Nuclear Science

Hot cell at ORNL’s Radiochemical Engineering Development Center
Nuclear Science Research at ORNL

In World War II’s Manhattan Project, ORNL helped usher in the nuclear age. Today, laboratory scientists are leaders in using nuclear technologies and systems to improve human health; explore safer, more environmentally friendly power; and better understand the structure of matter.

Thanks to its nuclear heritage, ORNL is a world leader in the production of isotopes for medical purposes and research. The lab’s High Flux Isotope Reactor (HFIR) and Radiochemical Engineering Development Center (REDC) together provide the western world’s sole supply of californium-252, an isotope instrumental in a wide variety of uses including cancer therapy, oil exploration, and explosives detection. In fact, isotopes produced at HFIR have contributed to the discovery of seven new elements in the periodic table. Another isotope that can only be produced at HFIR, Nickel-63, is used to detect explosives and drugs at airports and other sensitive locations around the world.

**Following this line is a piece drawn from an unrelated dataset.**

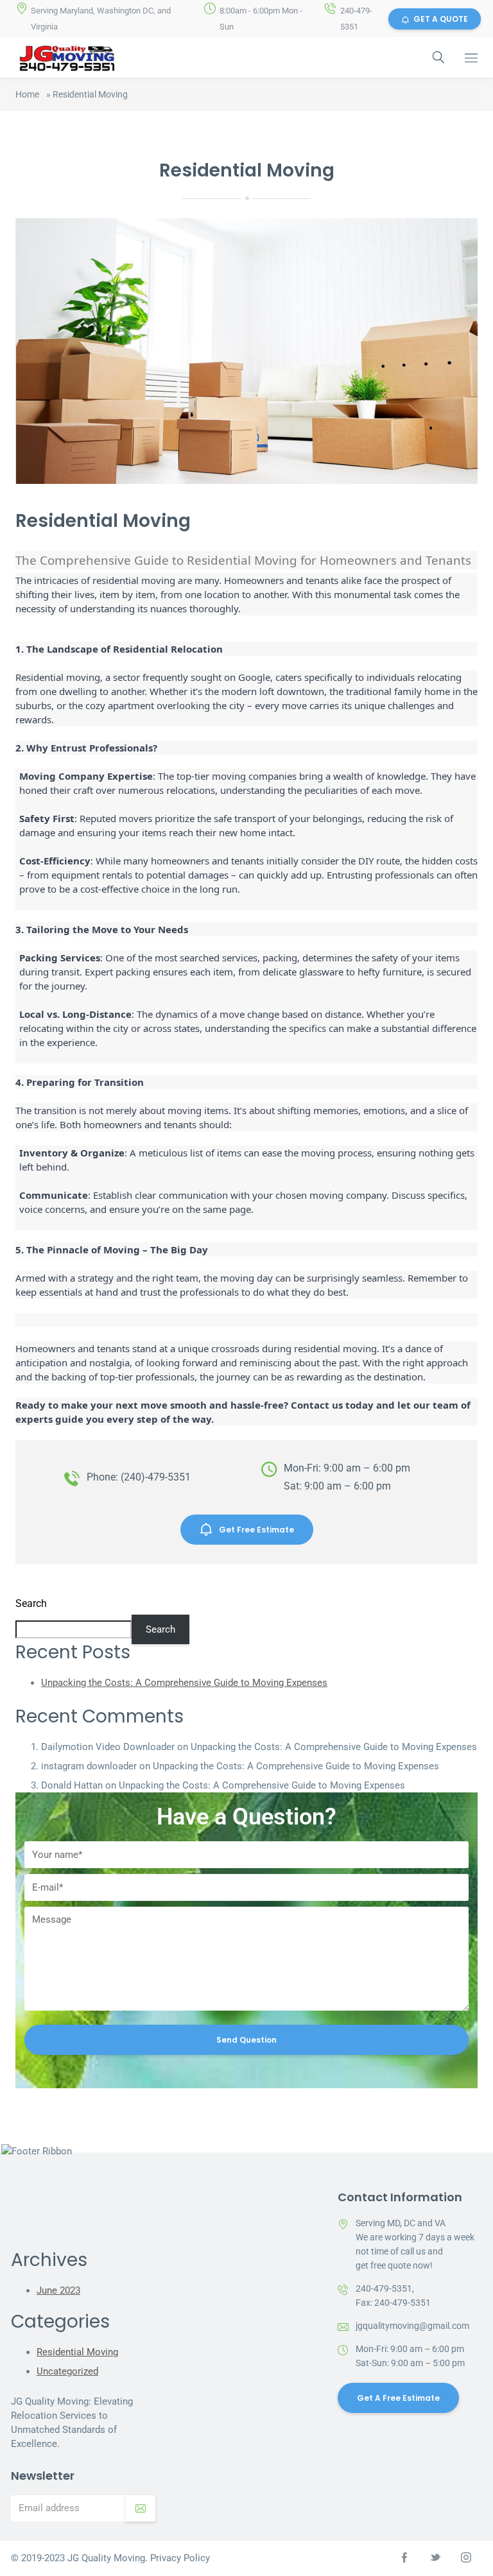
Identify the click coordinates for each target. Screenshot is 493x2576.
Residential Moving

The laboratory also provides leadership in the full spectrum of the nuclear fuel cycle, from fuel development to storage of used fuel. With government, industrial, and academic partners, ORNL researchers are using simulations and modeling to determine safe, efficient ways to extend the lives of nuclear reactors. Much of this work is accomplished through the ORNL-hosted partnership of government, academia, and industry called CASL (the Consortium for Advanced Simulation of Light Water Reactors). CASL is using the lab’s supercomputers and advanced modeling and simulation techniques to learn how to safely extend the life of reactors and implement new technology that’s more efficient and safer to use. ORNL’s expertise also supports national security through nuclear forensics, nuclear material detection, and fuel-cycle signature analysis.

Fusion energy is another scientific focal point at ORNL, which manages the US contribution to ITER, the international effort to demonstrate fusion’s power-generating potential. When the ITER demonstration reactor comes online, the project will confirm the feasibility of fusion energy—a technology that emits no greenhouse gases, presents no risk of meltdown, produces no long-lived high-level radioactive waste, and offers no potential for nuclear proliferation. ORNL fusion R&D work in plasma physics, fusion reactor materials, plasma materials interactions, plasma heating, and fuel pellet injection technologies is paving the way beyond ITER toward a workable fusion power reactor that will serve future generations.

For scientists interested in advancing nuclear science and technology, Oak Ridge is a premier career option. We have an unmatched combination of computing, reactor, radiochemical and materials research facilities. We also have a vision for new reactor technologies and solving real world problems in the area of nuclear science and engineering. For researchers motivated to build new nuclear technologies, ORNL offers a rewarding and scientifically stimulating environment.